_Stated goal:_ Please rewrite these lines with "Screen dimensions" swapped for "Display size" throughout, changing nothing else.

## Start Dataset excerpts

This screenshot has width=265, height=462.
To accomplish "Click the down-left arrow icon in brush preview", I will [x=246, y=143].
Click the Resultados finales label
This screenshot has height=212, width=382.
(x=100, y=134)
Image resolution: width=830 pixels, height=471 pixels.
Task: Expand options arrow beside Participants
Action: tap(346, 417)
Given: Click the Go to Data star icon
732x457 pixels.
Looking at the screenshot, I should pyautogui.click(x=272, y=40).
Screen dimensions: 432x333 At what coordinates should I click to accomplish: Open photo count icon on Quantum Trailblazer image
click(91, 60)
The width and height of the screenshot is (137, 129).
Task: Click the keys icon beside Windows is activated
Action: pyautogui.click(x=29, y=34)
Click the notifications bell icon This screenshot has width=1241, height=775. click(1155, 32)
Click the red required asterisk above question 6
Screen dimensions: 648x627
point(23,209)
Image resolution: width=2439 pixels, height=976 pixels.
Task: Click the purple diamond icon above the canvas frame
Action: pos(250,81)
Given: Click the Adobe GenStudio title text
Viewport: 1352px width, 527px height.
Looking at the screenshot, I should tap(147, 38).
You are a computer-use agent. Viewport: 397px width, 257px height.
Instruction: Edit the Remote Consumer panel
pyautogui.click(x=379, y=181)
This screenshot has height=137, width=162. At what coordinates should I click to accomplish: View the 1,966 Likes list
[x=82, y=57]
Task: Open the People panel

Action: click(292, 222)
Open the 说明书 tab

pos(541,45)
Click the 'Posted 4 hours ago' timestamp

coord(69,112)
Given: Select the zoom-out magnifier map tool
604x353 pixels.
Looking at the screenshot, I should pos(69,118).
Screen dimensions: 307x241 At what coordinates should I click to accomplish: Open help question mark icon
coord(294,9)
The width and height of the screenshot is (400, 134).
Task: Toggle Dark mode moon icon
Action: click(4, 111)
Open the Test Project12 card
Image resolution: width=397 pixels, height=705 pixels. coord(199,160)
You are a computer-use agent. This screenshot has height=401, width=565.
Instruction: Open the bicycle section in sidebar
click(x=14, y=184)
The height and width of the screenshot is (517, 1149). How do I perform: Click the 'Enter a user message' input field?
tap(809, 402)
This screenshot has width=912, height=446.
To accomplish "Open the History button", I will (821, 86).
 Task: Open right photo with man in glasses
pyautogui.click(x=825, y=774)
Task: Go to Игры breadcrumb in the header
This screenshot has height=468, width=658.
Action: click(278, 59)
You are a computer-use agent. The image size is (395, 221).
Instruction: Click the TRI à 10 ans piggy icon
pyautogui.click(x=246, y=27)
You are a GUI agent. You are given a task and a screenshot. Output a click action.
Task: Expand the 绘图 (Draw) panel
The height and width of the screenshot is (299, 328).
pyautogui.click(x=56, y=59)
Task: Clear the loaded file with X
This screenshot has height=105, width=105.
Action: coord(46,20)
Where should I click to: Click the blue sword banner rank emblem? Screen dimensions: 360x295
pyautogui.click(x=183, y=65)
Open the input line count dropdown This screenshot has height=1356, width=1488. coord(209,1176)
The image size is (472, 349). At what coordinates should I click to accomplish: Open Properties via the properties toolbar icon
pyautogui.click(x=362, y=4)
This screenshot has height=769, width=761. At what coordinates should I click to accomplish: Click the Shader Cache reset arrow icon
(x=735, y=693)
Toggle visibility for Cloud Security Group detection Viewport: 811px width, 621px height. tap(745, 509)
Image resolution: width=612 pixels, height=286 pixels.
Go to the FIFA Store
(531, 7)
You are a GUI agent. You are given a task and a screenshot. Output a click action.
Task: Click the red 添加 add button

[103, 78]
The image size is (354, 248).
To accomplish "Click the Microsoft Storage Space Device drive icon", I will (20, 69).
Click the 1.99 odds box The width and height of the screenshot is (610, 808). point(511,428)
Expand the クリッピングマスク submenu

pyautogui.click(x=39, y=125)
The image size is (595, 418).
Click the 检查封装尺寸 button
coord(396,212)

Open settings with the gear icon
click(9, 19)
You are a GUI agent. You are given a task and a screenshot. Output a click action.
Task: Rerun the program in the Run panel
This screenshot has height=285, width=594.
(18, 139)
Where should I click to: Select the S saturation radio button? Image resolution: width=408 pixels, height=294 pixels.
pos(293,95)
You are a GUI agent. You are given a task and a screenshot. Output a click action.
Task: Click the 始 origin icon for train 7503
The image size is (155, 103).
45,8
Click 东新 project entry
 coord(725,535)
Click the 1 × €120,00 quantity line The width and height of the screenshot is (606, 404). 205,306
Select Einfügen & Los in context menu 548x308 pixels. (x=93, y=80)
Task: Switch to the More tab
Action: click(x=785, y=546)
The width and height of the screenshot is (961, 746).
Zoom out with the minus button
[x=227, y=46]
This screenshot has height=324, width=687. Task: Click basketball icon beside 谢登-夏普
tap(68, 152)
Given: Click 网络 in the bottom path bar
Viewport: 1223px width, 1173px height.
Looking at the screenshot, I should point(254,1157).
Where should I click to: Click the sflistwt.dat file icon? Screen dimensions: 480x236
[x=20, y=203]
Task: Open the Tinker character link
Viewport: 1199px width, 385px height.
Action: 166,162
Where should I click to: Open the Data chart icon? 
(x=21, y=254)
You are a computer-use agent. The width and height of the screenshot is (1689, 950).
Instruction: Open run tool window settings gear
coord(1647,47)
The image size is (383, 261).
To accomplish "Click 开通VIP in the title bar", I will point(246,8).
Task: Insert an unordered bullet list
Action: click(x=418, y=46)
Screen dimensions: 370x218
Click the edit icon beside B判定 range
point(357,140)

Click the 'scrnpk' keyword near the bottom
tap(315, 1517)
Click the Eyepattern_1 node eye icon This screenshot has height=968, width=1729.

## End Dataset excerpts

_Worked answer:_
This screenshot has width=265, height=462.
To accomplish "Click the down-left arrow icon in brush preview", I will [x=246, y=143].
Click the Resultados finales label
This screenshot has height=212, width=382.
(x=100, y=134)
Image resolution: width=830 pixels, height=471 pixels.
Task: Expand options arrow beside Participants
Action: tap(346, 417)
Given: Click the Go to Data star icon
732x457 pixels.
Looking at the screenshot, I should pyautogui.click(x=272, y=40).
Display size: 432x333 At what coordinates should I click to accomplish: Open photo count icon on Quantum Trailblazer image
click(91, 60)
The width and height of the screenshot is (137, 129).
Task: Click the keys icon beside Windows is activated
Action: pyautogui.click(x=29, y=34)
Click the notifications bell icon This screenshot has width=1241, height=775. click(1155, 32)
Click the red required asterisk above question 6
Display size: 648x627
point(23,209)
Image resolution: width=2439 pixels, height=976 pixels.
Task: Click the purple diamond icon above the canvas frame
Action: pos(250,81)
Given: Click the Adobe GenStudio title text
Viewport: 1352px width, 527px height.
Looking at the screenshot, I should tap(147, 38).
You are a computer-use agent. Viewport: 397px width, 257px height.
Instruction: Edit the Remote Consumer panel
pyautogui.click(x=379, y=181)
This screenshot has height=137, width=162. At what coordinates should I click to accomplish: View the 1,966 Likes list
[x=82, y=57]
Task: Open the People panel

Action: click(292, 222)
Open the 说明书 tab

pos(541,45)
Click the 'Posted 4 hours ago' timestamp

coord(69,112)
Given: Select the zoom-out magnifier map tool
604x353 pixels.
Looking at the screenshot, I should pos(69,118).
Display size: 307x241 At what coordinates should I click to accomplish: Open help question mark icon
coord(294,9)
The width and height of the screenshot is (400, 134).
Task: Toggle Dark mode moon icon
Action: click(4, 111)
Open the Test Project12 card
Image resolution: width=397 pixels, height=705 pixels. coord(199,160)
You are a computer-use agent. This screenshot has height=401, width=565.
Instruction: Open the bicycle section in sidebar
click(x=14, y=184)
The height and width of the screenshot is (517, 1149). How do I perform: Click the 'Enter a user message' input field?
tap(809, 402)
This screenshot has width=912, height=446.
To accomplish "Open the History button", I will (821, 86).
 Task: Open right photo with man in glasses
pyautogui.click(x=825, y=774)
Task: Go to Игры breadcrumb in the header
This screenshot has height=468, width=658.
Action: click(278, 59)
You are a computer-use agent. The image size is (395, 221).
Instruction: Click the TRI à 10 ans piggy icon
pyautogui.click(x=246, y=27)
You are a GUI agent. You are given a task and a screenshot. Output a click action.
Task: Expand the 绘图 (Draw) panel
The height and width of the screenshot is (299, 328).
pyautogui.click(x=56, y=59)
Task: Clear the loaded file with X
This screenshot has height=105, width=105.
Action: coord(46,20)
Where should I click to: Click the blue sword banner rank emblem? Display size: 360x295
pyautogui.click(x=183, y=65)
Open the input line count dropdown This screenshot has height=1356, width=1488. coord(209,1176)
The image size is (472, 349). At what coordinates should I click to accomplish: Open Properties via the properties toolbar icon
pyautogui.click(x=362, y=4)
This screenshot has height=769, width=761. At what coordinates should I click to accomplish: Click the Shader Cache reset arrow icon
(x=735, y=693)
Toggle visibility for Cloud Security Group detection Viewport: 811px width, 621px height. tap(745, 509)
Image resolution: width=612 pixels, height=286 pixels.
Go to the FIFA Store
(531, 7)
You are a GUI agent. You are given a task and a screenshot. Output a click action.
Task: Click the red 添加 add button

[103, 78]
The image size is (354, 248).
To accomplish "Click the Microsoft Storage Space Device drive icon", I will (20, 69).
Click the 1.99 odds box The width and height of the screenshot is (610, 808). point(511,428)
Expand the クリッピングマスク submenu

pyautogui.click(x=39, y=125)
The image size is (595, 418).
Click the 检查封装尺寸 button
coord(396,212)

Open settings with the gear icon
click(9, 19)
You are a GUI agent. You are given a task and a screenshot. Output a click action.
Task: Rerun the program in the Run panel
This screenshot has height=285, width=594.
(18, 139)
Where should I click to: Select the S saturation radio button? Image resolution: width=408 pixels, height=294 pixels.
pos(293,95)
You are a GUI agent. You are given a task and a screenshot. Output a click action.
Task: Click the 始 origin icon for train 7503
The image size is (155, 103).
45,8
Click 东新 project entry
 coord(725,535)
Click the 1 × €120,00 quantity line The width and height of the screenshot is (606, 404). 205,306
Select Einfügen & Los in context menu 548x308 pixels. (x=93, y=80)
Task: Switch to the More tab
Action: click(x=785, y=546)
The width and height of the screenshot is (961, 746).
Zoom out with the minus button
[x=227, y=46]
This screenshot has height=324, width=687. Task: Click basketball icon beside 谢登-夏普
tap(68, 152)
Given: Click 网络 in the bottom path bar
Viewport: 1223px width, 1173px height.
Looking at the screenshot, I should point(254,1157).
Where should I click to: Click the sflistwt.dat file icon? Display size: 480x236
[x=20, y=203]
Task: Open the Tinker character link
Viewport: 1199px width, 385px height.
Action: 166,162
Where should I click to: Open the Data chart icon? 
(x=21, y=254)
You are a computer-use agent. The width and height of the screenshot is (1689, 950).
Instruction: Open run tool window settings gear
coord(1647,47)
The image size is (383, 261).
To accomplish "Click 开通VIP in the title bar", I will point(246,8).
Task: Insert an unordered bullet list
Action: click(x=418, y=46)
Display size: 370x218
Click the edit icon beside B判定 range
point(357,140)

Click the 'scrnpk' keyword near the bottom
tap(315, 1517)
Click the Eyepattern_1 node eye icon This screenshot has height=968, width=1729.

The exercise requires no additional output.